Stock exchange training offered to companies

Stock exchange training offered to companies

081208_13.jpg
081208_13.jpg

The government says it is still committed to launching the new stock exchange on September 9, 2009, despite the global economic slowdown 

Photo by: Tracey Shelton

The entrance to the Camko City construction site, where Cambodia’s stock exchange will be housed.

CAMBODIA took another step towards launching its first stock exchange Sunday with the announcement of a stock market training course for businesses.

The Ministry of Economy and Finance and the Korean International Cooperation Agency will offer the classes starting this month and running through January 2009, Mey Vann, director of the ministry's Department of Financial Industry, told the Post Sunday.

"The stock market is a new concept for Cambodia, so it will be vital to educate potential investors. If we have a stock market and investors don't understand how it works, it will never succeed," Mey Vann said.

He said several companies have expressed interest in the classes, to be taught by lecturers from Korea's financial sector. But he added that the companies have not committed to investing in the exchange, which government officials insist will be operational by September 9, 2009.

The economic crisis has led many to question the viability of launching the stock exchange, but officials say they are confident that the project will be able to survive the downturn.

Its timing, however, is another matter.

Mey Vann was reluctant to confirm whether the market will open on time, saying only that the courses "will wrap up in January next year". He added that a survey will be conducted to gauge corporate interest in the index.

"Whether the stock market proceeds or not depends on the number of companies willing to invest in it.

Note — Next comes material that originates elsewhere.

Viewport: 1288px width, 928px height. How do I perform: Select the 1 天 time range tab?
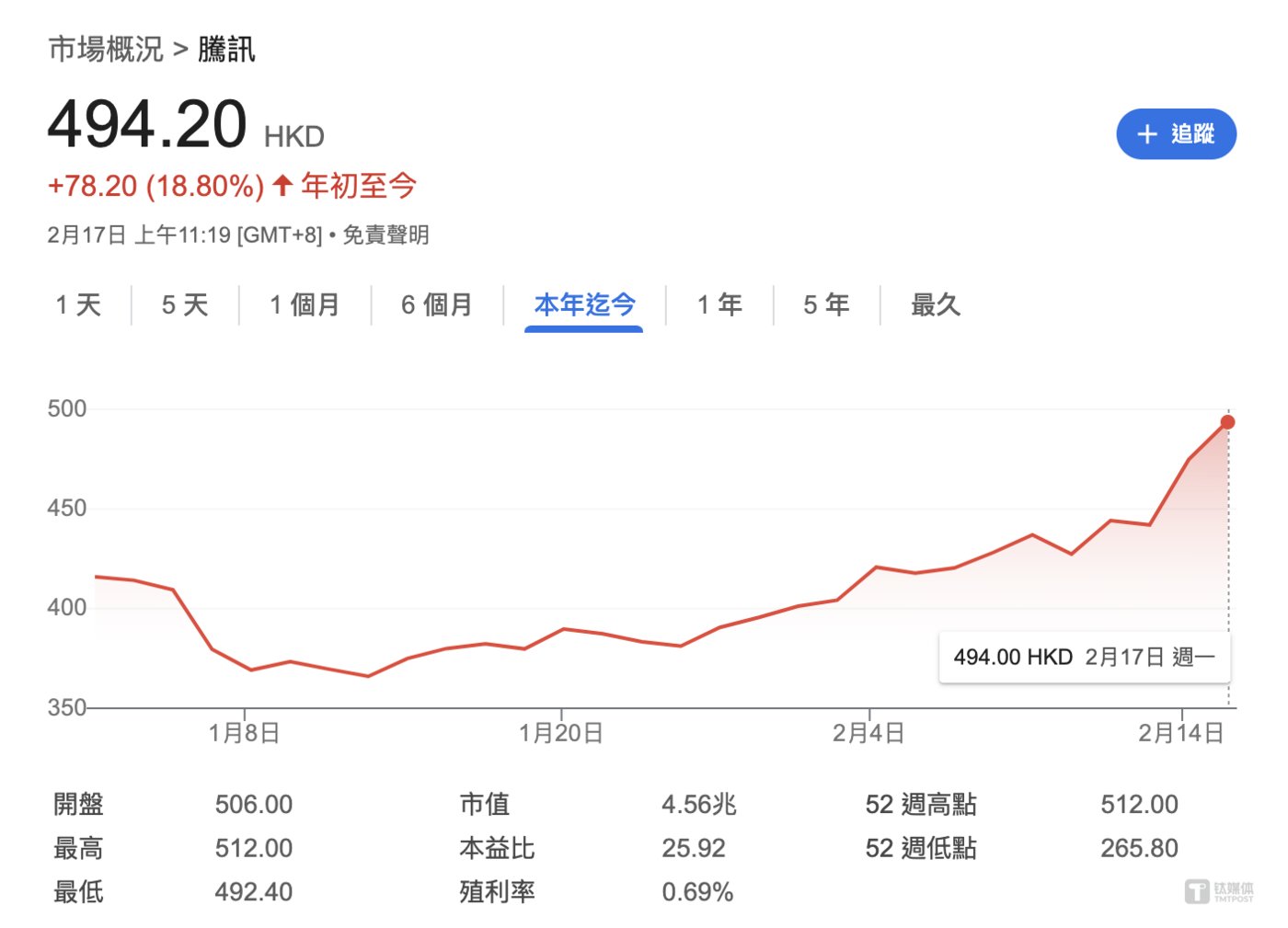coord(78,304)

When the courses finish, we will be able to determine the level of interest," Mey Vann said.

He listed the global financial crisis and the lack of a physical location for the market as principal obstacles to achieving the government's timetable to open the market.

"The stock market will be located in Camko City, but construction of its headquarters has not yet begun," he said.

Kheng Ser, an assistant to the Camko City vice president, DK Kim, told the Post Sunday that construction is expected to begin early next year.

"We are expected to finish by the end of the year," Kheng Ser said. "But we have not reached a final agreement with the government" on the exchange's headquarters.

However, Nguon Meng Tech, director general of the Cambodian Chamber of Commerce, called the 2009 start date a "pipe dream".

"Cambodia's stock market will not materialise as scheduled because the country knows nothing about a stock market," he said.

He said Cambodia lacks the human resources and expertise for a new market. "Cambodians ... will not invest their money in an exchange they don't understand," he said, adding that he didn't expect a stock market until 2012.